# Bald Eagle



## K9Kirk (Mar 9, 2021)

I got a couple shots of a bald eagle yesterday before it flew away.

I played with the color contrast a bit and I'm curious as to which pic people like the color of best.
*THIS ......*





*OR THIS???*


----------



## Space Face (Mar 9, 2021)

I expected a selfie.


----------



## K9Kirk (Mar 9, 2021)

Space Face said:


> I expected a selfie.



But I'm not bald.


----------



## Space Face (Mar 9, 2021)

K9Kirk said:


> Space Face said:
> 
> 
> > I expected a selfie.
> ...



Me neither


----------



## PJM (Mar 9, 2021)

#1


----------



## K9Kirk (Mar 9, 2021)

Space Face said:


> K9Kirk said:
> 
> 
> > Space Face said:
> ...



You win.


----------



## Susan Will (Mar 9, 2021)

The first one is beautiful, such an amazing bird!


----------



## K9Kirk (Mar 9, 2021)

Susan Will said:


> The first one is beautiful, such an amazing bird!



Thank you, Susan. #1 is my pick as well.


----------



## Peeb (Mar 12, 2021)

I liked #2


----------



## TreeofLifeStairs (Mar 12, 2021)

I like #1 too.


----------



## smoke665 (Mar 13, 2021)

Both are good shots, but I'm not a fan of the color in either.


----------

- Given data:
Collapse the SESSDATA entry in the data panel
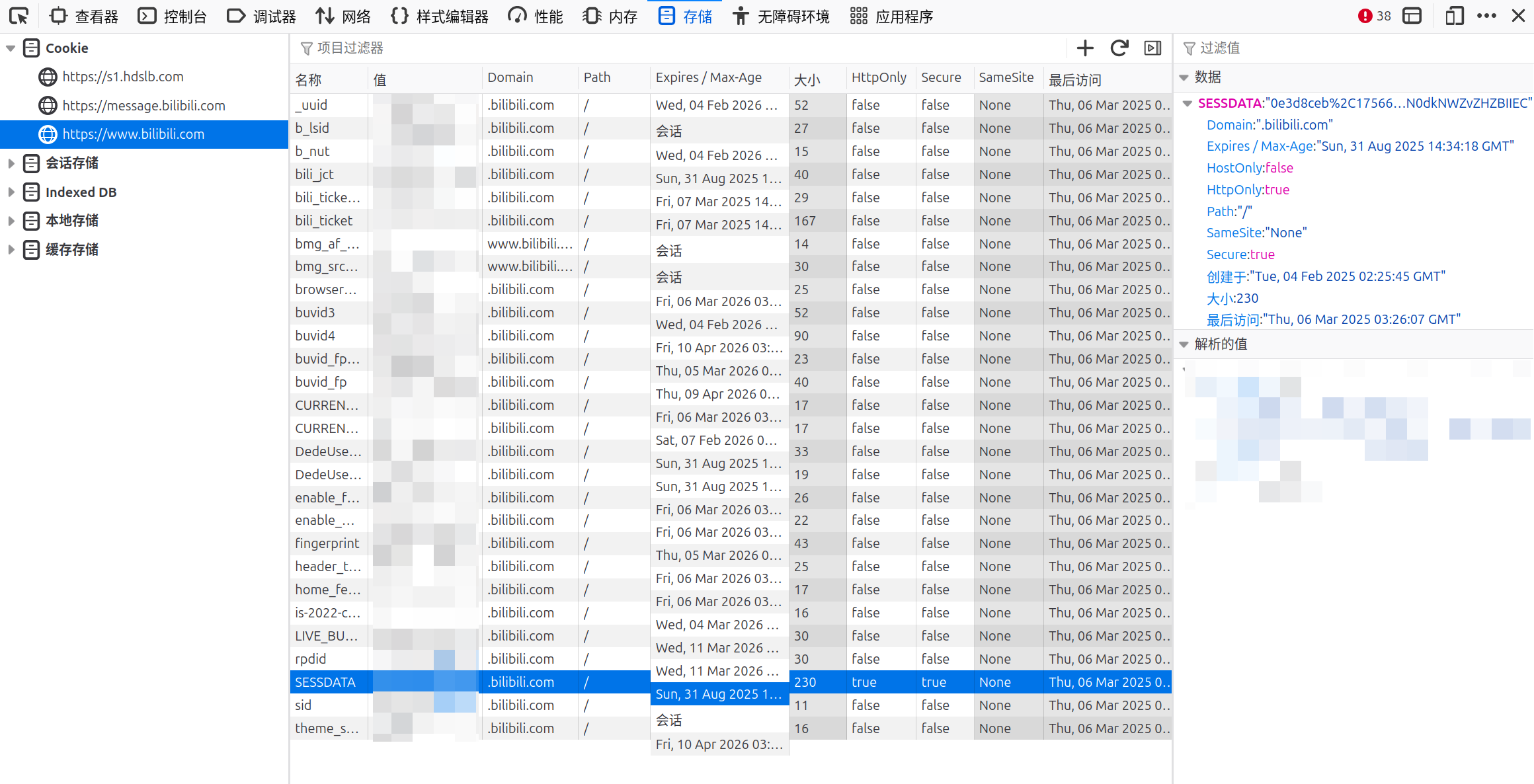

- Stated goal: Copy everything in the bald eagle thread from "# Bald Eagle" down to "color of best.", replacing "color contrast" with "white balance".

- Exercise solution:
# Bald Eagle



## K9Kirk (Mar 9, 2021)

I got a couple shots of a bald eagle yesterday before it flew away.

I played with the white balance a bit and I'm curious as to which pic people like the color of best.